Abbé Rémi Thinot
24 SEPTEMBRE : A 9 heures 40, partant avec Poirier pour faire des photographies, les bombes sifflent et tombent pas loin de nous. Nous rencontrons M. le Curé ; avec lui, nous allons à la cathédrale en passant par les chantiers – les factionnaires observant une consigne rigoureuse.
Nous passons par la crypte, sous la salle des Rois et montons par l’escalier près de la sacristie jusqu’aux prophètes. De là, nous voyons bombarder Pommery, Ruinart le château de la Marquise de Polignac. Jamais je n’avais remarqué à ce point la distance qui peut s’écouler entre le point d’éclatement avec l’énorme fumée perçue à l’œil et l’audition, la perception par l’oreille des sifflements et de l’explosion.
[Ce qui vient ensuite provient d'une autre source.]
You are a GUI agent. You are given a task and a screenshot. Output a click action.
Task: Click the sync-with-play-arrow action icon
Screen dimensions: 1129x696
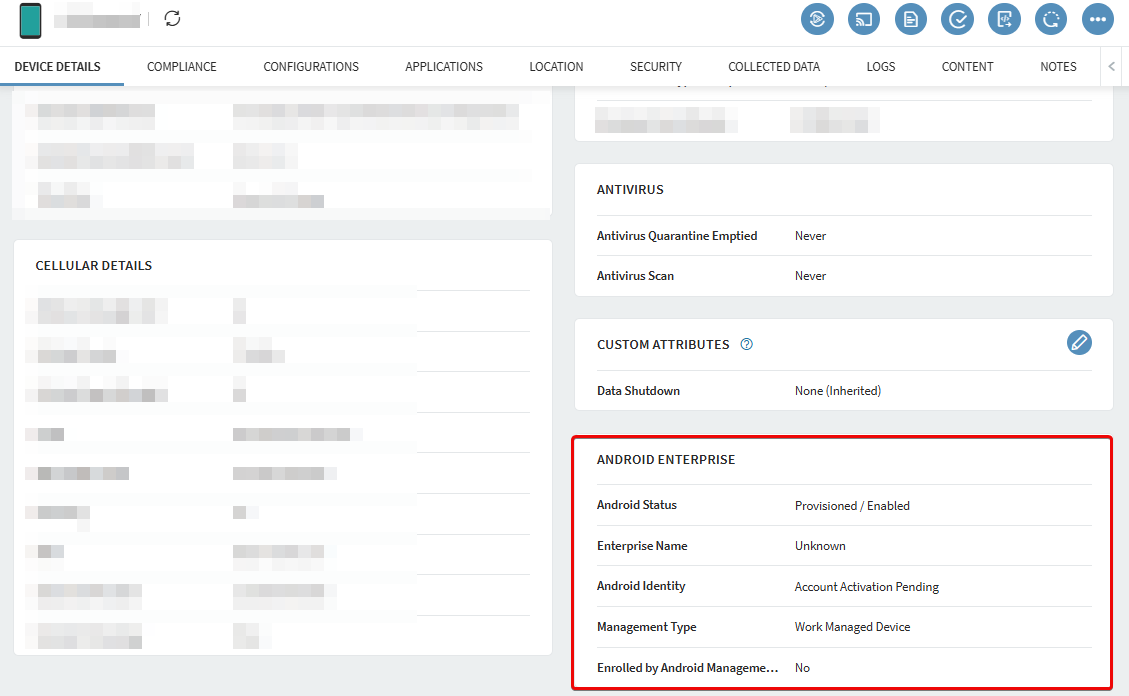(817, 19)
Je photographie le carillon en débris, les moulages, les arceaux rongés par le feu… Spectacle fantastique, curieux et lamentable… Les gargouilles crachent du plomb, la pierre se fendille et laisse couler des stalactites de plomb fondu qui forment parfois de superbes draperies…
Chère cathédrale ! blocs vénérables !arceaux sacrés !
1 heure 1/2 ; Le canon se fait entendre à nouveau. Je vois l’exode de nouveaux Rémois. D’aucuns ont eu du courage. Tenir dans cette atmosphère d’inquiétude et de terreur, est au-dessus de leurs forces…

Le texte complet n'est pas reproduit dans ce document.